I have query that pulls data from an Excel sheet and transforms to grab a few columns and a max of 2 rows (email and street address). Then I converted this process to a custom function. I then created a new query to run this function on almost every sheet in the Excel file (around 300). The query runs and is slower than I would think it should be. However that is not the issue. The odd thing is I then built a new query that references (uses the first query as a source) and does some minor changes to the output. Then I did another referencing the new query.
So each query builds off the first.
Original query on 300 sheets <- new query for minor cleanup <- new query with extra column <- 3 new query that each only show a subset and trans form
I could see my first query being slow but the other queries are built off next so I am confused. In watching them load in the Queries and Connections box (Excel) it is almost like each query is reloading/transforming what the previous query did.
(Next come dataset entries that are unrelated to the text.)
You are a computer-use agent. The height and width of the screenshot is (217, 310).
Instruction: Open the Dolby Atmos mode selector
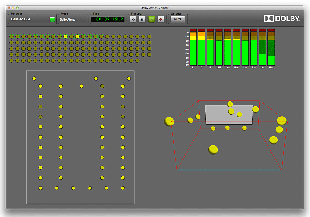73,20
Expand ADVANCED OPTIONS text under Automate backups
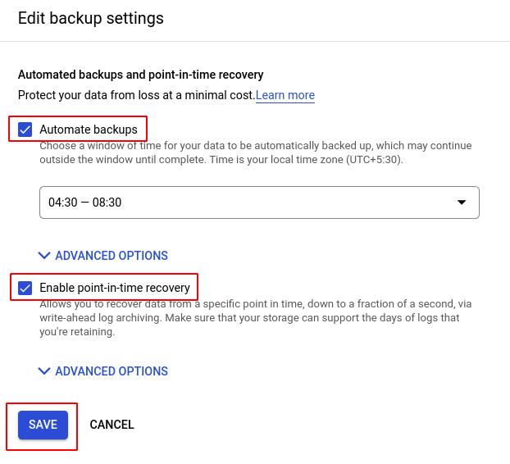This screenshot has height=464, width=510. 112,256
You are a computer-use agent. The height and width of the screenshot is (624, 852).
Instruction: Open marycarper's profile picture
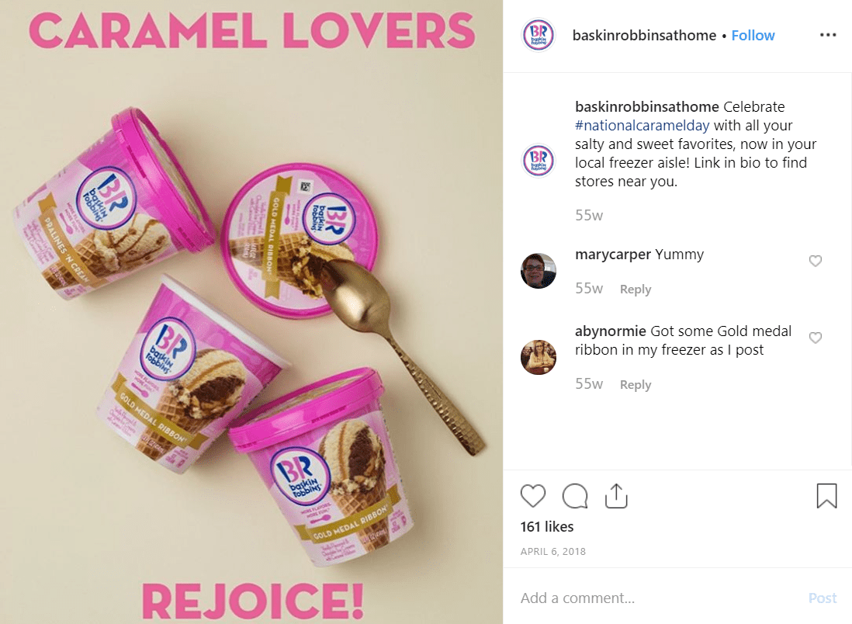[538, 270]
In searching and reading I could not find much that seemed to help. I played some with the queries but nothing helped. I did try using Table.Buffer
BufferedSource = Table.Buffer(Source)
That did not seem to work. I even read that putting it in the wrong query can hurt not help. So even played with moving it from the first to the 2nd query. Still no luck.
Anyone have any thoughts or ideas?
Thanks
Alan
Hi Alan,
The query results are not stored in memory, dependent queries will run again the initial query to load data.
Try loading the first query to sheet, then for the second query, load the table produced by the first query, instead of referencing the query, will be much faster.
Or, try to use Table Buffer to load into memory the entire list of data tables from sheets, just before adding the new column to transform them.